In a major development, the Italian Prime Minister, Silvio Berlusconi, has offered to resign if the Parliament next week approves austerity measures promised to the Eurozone leaders. He had earlier failed to win an absolute majority in a routine Parliamentary ballot held yesterday.
Market attention has now shifted to the second-day of the European Union finance leaders meeting, and Greece, where the new national unity government is struggling to name a new leader. Meanwhile, the rising Italian bond yields have impacted market sentiment adversely.
With only trade balance data scheduled to be released today in the UK, which is not expected to have a remarkable impact on the movement of Sterling, we expect the Euro to trade lower against Sterling and the US Dollar, with direction being determined by new developments in the Eurozone.
Pound Sterling – UK Markets
Sterling is trading lower against the US Dollar, after Confederation of British Industry slashed its growth forecasts for the UK economy on the back of continued uncertainty in Eurozone, and urged the Chancellor to stick to current deficit reduction plans in his autumn statement.
Earlier in the trading session, British Retail Consortium had stated that the shop price inflation slid to the weakest level since December 2010. Additionally, data slated for release later today is expected to indicate a widening of trade deficit in September.
The Bank of England’s (BoE) monetary policy meet due tomorrow is expected to provide further direction to Sterling, with the BoE expected to maintain its benchmark interest rate and asset purchase program.
We continue to expect Sterling to move higher against the Euro in the near term.
US Dollar – US Markets
The US Dollar has climbed against the Euro and Sterling, this morning, as fragile political situation in Greece and Italy coupled with downbeat industrial production and retail sales data in China has dampened risk appetite amongst investors.
Meanwhile, President of the Federal Reserve Bank of Philadelphia, Charles Plosser, has raised questions about the effectiveness of the Fed’s monetary policy and indicated that it may not be the solution to the problems impacting the US economy.
With a light economic calendar today, market seems to be keenly interested in Federal Reserve Chairman, Ben Bernanke’s speech scheduled for today, for any indication of additional quantitative easing in the near future.

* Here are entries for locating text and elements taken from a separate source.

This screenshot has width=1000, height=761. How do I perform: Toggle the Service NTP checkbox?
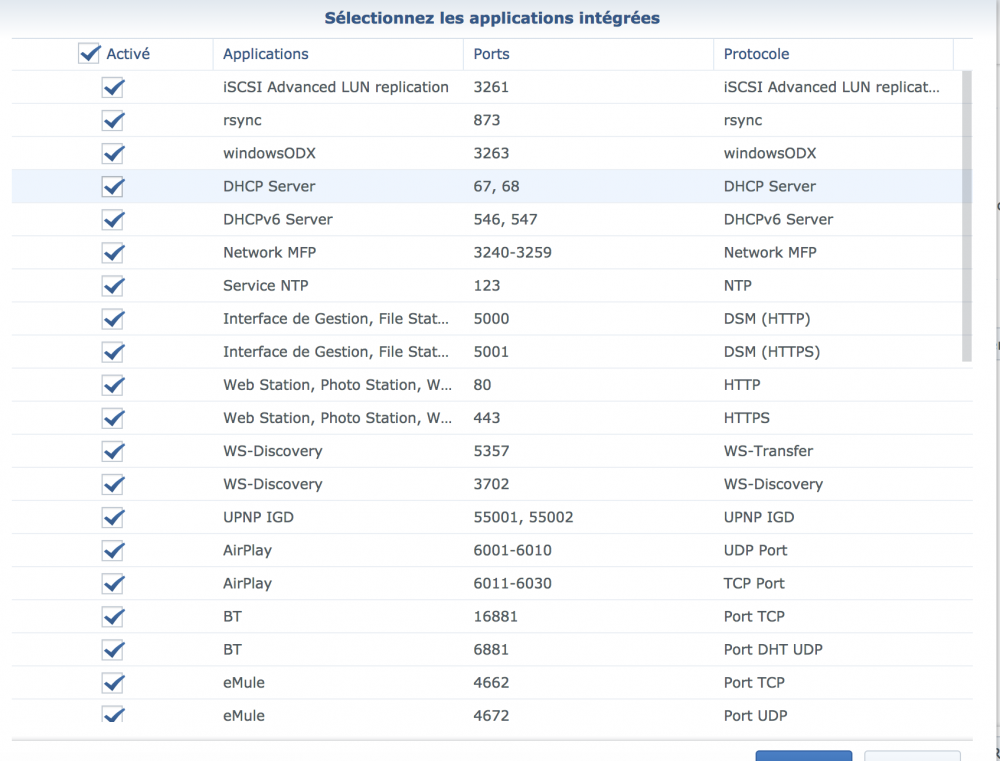(x=113, y=286)
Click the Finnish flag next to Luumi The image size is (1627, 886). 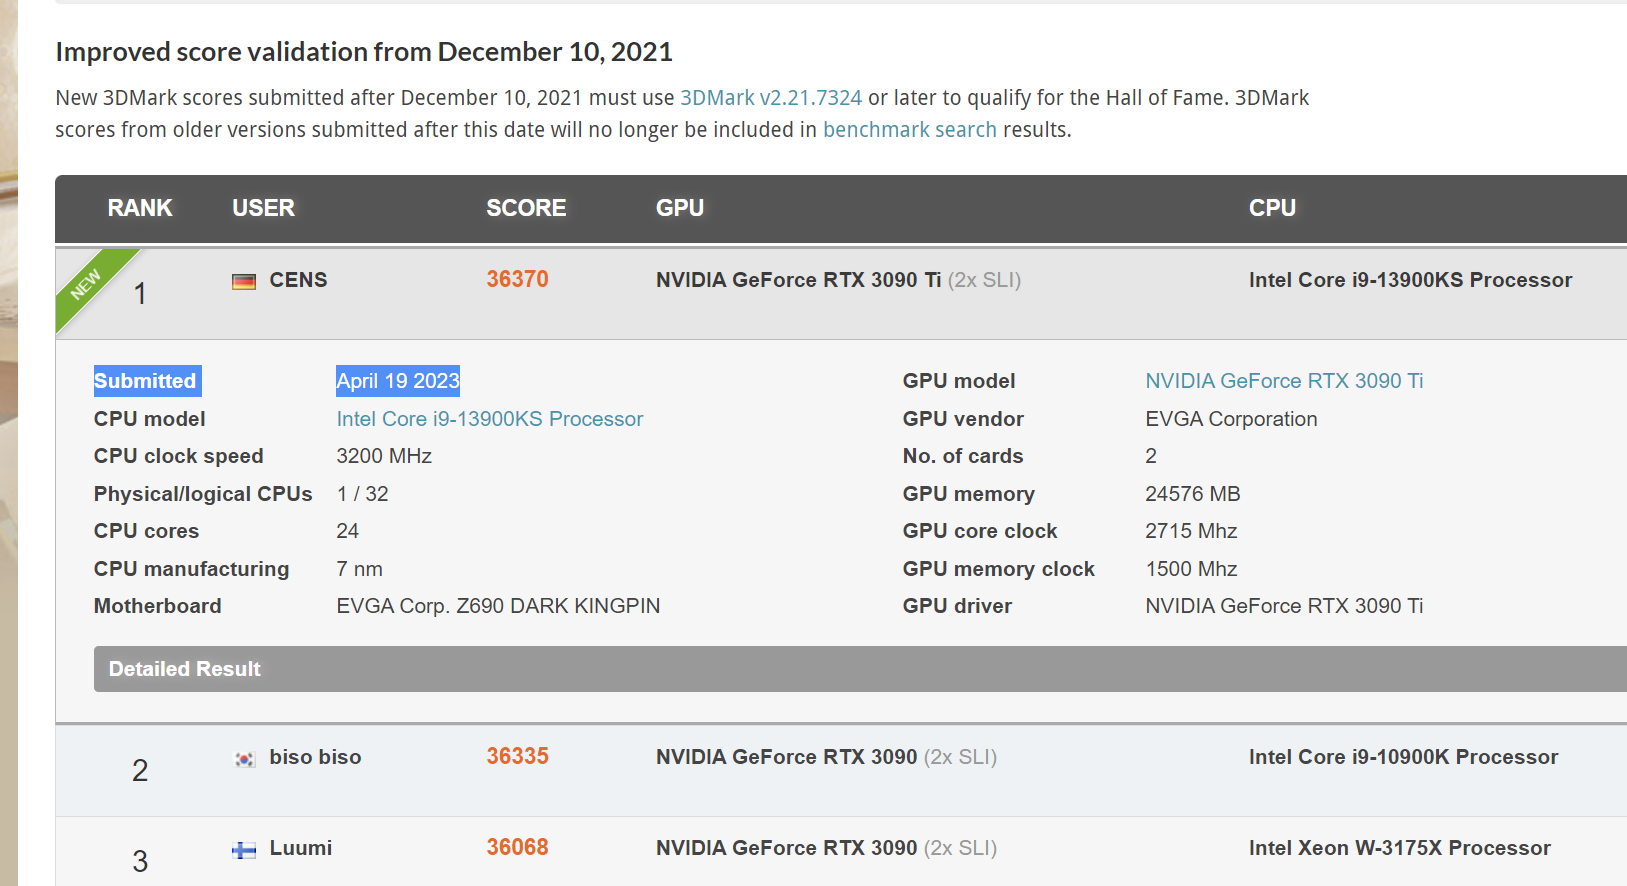tap(243, 848)
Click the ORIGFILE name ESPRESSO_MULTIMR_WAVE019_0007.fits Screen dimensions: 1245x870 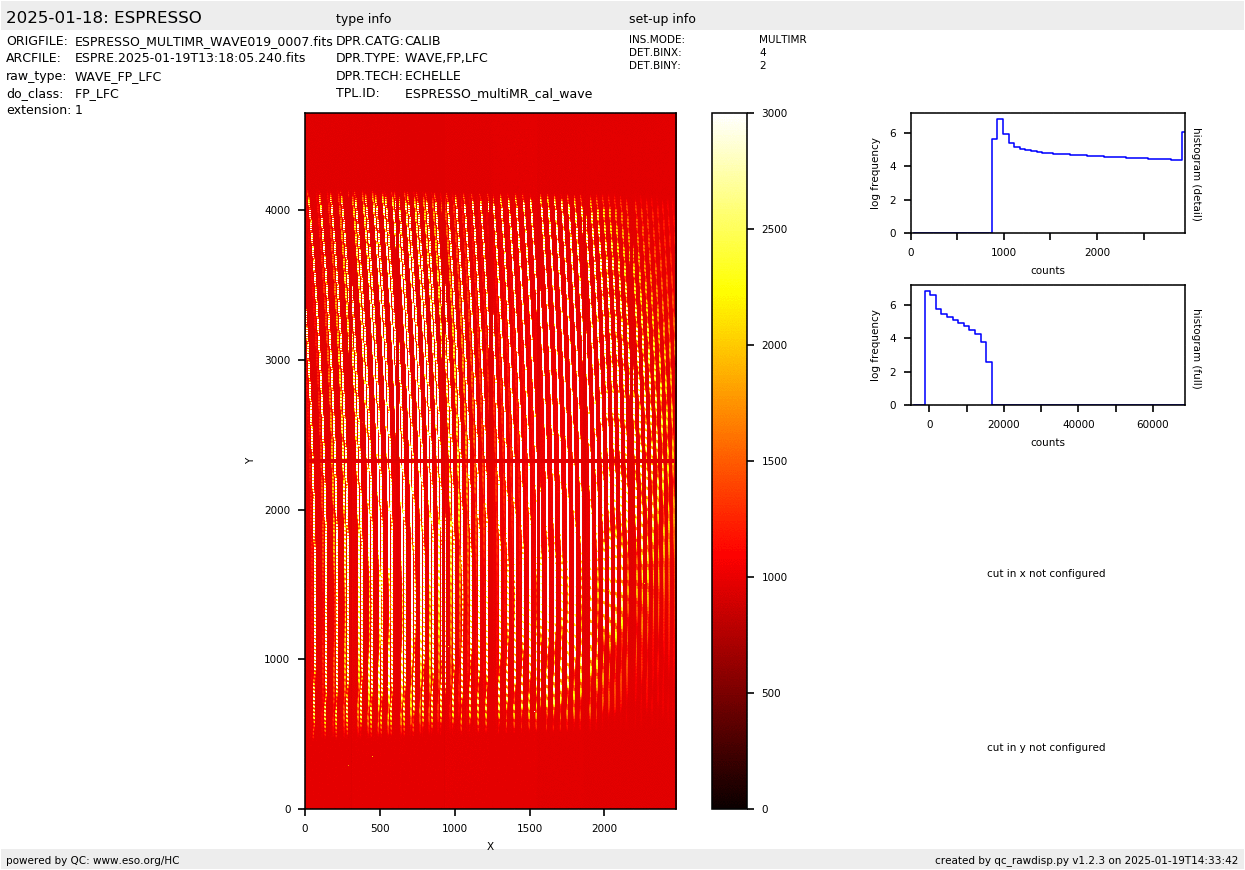coord(203,42)
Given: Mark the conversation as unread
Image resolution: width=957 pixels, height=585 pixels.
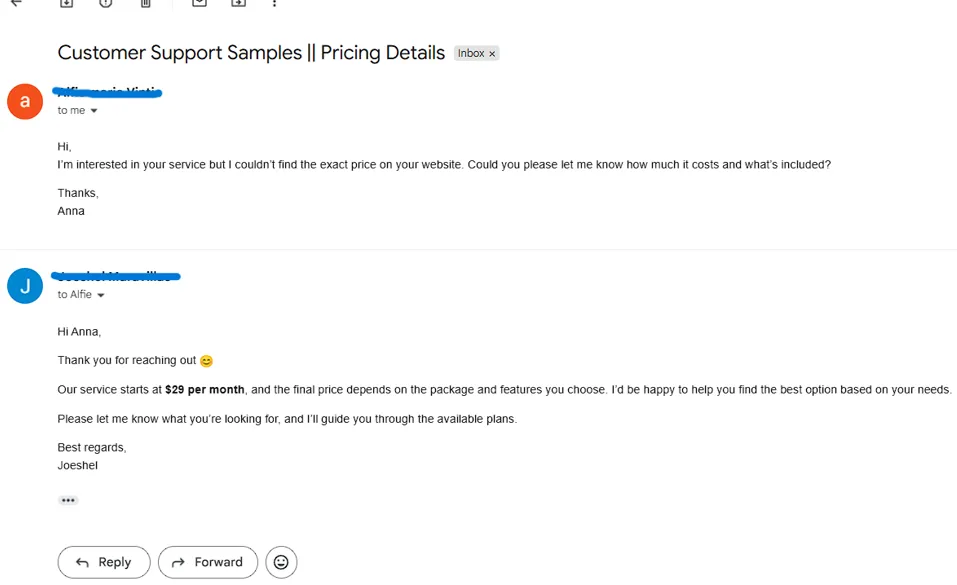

We expect the US Dollar to rise against the majors in the near term, amid growing risk aversion amongst traders.
Euro – European Markets
The Euro is trading weak against the US Dollar, this morning, as persistent political turmoil in Europe, soaring Italian bond yields and not so encouraging global economic scenario weighed on the currency. The Chairman of European Union, Jean-Claude Juncker, has stated that the European Central Bank would take part in monitoring Italy's promised economic reforms along with the European Commission and the International Monetary Fund (IMF).
Moreover, dragging the Euro lower is an uncertain political scenario in Greece, with reports suggesting that a new Greek interim government may be announced later today.
During the initial trading session, the currency had limited its losses, after the Italian Prime Minister, Silvio Berlusconi, yesterday, offered to quit.
With no significant economic indicators slated for release today, the Euro is expected to trade lower against Sterling and the US Dollar in the short term.
Other Currencies – Highlights
The Japanese Yen is trading higher against the major currencies, this morning, as concern waned that the Bank of Japan will act further to weaken the currency. Moreover, growing political uncertainty in Greece and Italy has boosted demand for the Japanese Yen as a safe haven currency.
Data indicating a more-than-expected slowdown in Chinese industrial output and retail sales growth in October has raised concern over the growth prospects of China, prompting investors to shift from high yield currencies to the Yen.
Meanwhile, the outlook for the global economy has clouded, after the IMF Managing Director, Christine Lagarde, warned that the global economy has entered a "dangerous and uncertain phase" and a failure to act together at the current stage would push the global economy towards "a downward spiral of uncertainty”.